Entries drawn from a collection
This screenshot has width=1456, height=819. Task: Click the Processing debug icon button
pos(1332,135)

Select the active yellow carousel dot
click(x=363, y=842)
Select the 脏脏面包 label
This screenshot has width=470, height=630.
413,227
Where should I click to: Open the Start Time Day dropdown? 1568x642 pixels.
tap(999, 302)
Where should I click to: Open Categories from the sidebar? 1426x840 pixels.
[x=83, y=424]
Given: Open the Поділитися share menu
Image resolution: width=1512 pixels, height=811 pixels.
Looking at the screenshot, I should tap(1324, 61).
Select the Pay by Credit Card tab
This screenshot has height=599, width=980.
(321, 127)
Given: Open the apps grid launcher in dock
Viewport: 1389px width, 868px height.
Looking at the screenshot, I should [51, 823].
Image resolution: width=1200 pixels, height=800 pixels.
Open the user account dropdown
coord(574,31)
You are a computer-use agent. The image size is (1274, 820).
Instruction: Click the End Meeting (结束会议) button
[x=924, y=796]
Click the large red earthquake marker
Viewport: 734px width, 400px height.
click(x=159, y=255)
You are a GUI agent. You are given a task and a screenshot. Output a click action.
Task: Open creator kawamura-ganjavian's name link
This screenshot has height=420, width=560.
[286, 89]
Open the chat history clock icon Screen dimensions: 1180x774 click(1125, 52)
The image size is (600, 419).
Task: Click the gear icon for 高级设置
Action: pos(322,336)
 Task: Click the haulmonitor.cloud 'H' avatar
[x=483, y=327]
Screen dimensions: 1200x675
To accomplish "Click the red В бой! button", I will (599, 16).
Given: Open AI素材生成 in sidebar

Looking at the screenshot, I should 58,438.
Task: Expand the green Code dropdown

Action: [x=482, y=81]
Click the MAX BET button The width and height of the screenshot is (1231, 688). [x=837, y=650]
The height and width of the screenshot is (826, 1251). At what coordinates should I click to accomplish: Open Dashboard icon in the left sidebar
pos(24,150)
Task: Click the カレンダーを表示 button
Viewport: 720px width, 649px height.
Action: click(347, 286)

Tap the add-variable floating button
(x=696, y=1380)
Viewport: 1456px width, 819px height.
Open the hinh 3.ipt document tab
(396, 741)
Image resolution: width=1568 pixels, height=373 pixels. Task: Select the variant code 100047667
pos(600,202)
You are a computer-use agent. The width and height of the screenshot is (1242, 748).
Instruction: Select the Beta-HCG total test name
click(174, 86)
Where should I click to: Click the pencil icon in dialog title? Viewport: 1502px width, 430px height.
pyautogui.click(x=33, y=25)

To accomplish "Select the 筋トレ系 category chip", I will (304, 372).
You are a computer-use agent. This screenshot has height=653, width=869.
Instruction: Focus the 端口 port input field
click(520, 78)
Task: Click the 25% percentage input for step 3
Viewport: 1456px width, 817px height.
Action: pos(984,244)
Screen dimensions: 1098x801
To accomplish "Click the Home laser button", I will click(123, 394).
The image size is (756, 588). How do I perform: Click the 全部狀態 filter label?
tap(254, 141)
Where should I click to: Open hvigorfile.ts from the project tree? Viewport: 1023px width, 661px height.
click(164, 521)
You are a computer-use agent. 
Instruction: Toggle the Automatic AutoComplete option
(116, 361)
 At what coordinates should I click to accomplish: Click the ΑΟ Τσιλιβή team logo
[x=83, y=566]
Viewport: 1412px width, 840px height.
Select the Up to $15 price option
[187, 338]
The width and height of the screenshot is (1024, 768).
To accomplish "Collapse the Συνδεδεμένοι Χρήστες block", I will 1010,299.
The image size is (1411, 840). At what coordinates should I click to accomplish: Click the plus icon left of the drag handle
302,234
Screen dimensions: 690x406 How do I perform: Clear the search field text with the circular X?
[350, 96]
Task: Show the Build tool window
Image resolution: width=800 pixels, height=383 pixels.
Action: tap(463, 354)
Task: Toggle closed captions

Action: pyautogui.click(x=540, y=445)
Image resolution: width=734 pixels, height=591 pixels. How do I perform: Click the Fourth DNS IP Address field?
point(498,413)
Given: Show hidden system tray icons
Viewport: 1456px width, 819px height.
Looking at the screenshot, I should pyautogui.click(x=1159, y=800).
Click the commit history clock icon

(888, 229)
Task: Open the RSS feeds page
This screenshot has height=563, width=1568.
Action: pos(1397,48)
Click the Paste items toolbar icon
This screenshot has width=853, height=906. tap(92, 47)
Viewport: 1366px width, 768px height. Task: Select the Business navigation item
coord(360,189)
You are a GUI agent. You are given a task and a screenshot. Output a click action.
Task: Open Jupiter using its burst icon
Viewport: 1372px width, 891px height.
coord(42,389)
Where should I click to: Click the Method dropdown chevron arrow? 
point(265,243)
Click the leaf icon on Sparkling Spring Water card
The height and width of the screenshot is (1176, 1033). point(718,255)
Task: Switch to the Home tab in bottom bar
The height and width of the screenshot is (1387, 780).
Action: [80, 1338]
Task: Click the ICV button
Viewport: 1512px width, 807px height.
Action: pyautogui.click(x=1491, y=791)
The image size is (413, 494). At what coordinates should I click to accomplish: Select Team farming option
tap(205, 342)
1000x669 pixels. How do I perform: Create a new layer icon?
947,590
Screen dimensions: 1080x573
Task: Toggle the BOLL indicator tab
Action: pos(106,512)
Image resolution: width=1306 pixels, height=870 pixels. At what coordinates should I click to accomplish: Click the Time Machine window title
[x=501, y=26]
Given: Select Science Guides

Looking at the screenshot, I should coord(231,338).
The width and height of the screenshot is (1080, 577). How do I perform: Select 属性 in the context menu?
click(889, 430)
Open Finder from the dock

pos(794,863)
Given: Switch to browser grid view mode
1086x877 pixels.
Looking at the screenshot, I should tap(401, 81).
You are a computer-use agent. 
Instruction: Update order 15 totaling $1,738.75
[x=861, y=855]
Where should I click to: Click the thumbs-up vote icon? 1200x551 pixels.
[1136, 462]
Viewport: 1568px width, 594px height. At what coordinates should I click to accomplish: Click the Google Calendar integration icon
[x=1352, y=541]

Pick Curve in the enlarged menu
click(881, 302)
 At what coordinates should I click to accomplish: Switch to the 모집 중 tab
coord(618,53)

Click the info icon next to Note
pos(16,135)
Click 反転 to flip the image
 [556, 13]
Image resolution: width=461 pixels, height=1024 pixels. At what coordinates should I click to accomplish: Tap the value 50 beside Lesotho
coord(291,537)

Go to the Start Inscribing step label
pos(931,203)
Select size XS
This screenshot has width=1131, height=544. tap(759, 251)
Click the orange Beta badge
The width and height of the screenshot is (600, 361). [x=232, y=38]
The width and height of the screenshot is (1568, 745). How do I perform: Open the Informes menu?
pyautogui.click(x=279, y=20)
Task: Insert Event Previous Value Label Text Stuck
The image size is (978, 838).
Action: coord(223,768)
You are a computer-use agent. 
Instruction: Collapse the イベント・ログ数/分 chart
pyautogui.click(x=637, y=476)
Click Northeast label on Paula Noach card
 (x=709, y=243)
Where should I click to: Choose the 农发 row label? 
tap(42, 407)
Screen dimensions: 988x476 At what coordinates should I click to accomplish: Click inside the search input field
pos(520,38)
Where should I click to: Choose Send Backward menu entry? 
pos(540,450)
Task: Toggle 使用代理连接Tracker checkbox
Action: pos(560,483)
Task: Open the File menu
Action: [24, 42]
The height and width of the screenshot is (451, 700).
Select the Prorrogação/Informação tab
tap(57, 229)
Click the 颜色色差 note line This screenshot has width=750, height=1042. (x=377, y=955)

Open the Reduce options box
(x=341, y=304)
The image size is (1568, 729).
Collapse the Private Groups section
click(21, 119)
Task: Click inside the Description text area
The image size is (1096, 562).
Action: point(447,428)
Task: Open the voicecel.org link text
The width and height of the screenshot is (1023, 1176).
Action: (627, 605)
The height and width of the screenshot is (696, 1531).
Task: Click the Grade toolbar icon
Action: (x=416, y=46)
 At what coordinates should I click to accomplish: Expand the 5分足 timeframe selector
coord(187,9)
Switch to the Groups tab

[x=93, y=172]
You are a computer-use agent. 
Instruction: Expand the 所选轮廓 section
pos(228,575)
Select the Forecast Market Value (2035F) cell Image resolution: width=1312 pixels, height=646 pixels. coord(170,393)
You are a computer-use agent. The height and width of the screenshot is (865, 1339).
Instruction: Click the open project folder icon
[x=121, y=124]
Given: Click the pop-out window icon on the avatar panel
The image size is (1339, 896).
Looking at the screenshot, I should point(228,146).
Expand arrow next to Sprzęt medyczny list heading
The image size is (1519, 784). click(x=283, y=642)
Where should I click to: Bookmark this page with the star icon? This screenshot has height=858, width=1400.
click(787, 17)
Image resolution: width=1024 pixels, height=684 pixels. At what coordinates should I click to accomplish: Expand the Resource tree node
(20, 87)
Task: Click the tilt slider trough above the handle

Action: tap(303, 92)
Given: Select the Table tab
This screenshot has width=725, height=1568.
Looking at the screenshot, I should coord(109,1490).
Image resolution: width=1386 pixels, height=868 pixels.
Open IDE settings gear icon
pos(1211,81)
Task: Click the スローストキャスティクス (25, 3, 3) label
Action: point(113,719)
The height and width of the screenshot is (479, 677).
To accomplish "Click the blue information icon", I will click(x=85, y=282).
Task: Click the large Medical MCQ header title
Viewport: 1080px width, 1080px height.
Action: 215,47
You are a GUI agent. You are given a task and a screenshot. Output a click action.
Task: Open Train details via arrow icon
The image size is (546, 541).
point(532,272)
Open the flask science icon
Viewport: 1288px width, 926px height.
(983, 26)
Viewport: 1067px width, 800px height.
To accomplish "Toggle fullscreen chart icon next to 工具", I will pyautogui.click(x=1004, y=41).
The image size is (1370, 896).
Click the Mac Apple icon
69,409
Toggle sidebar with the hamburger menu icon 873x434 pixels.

Aim of the exercise:
Count the lines in the listing above that contain the string "Start". Reply with the number only.

Output below:
2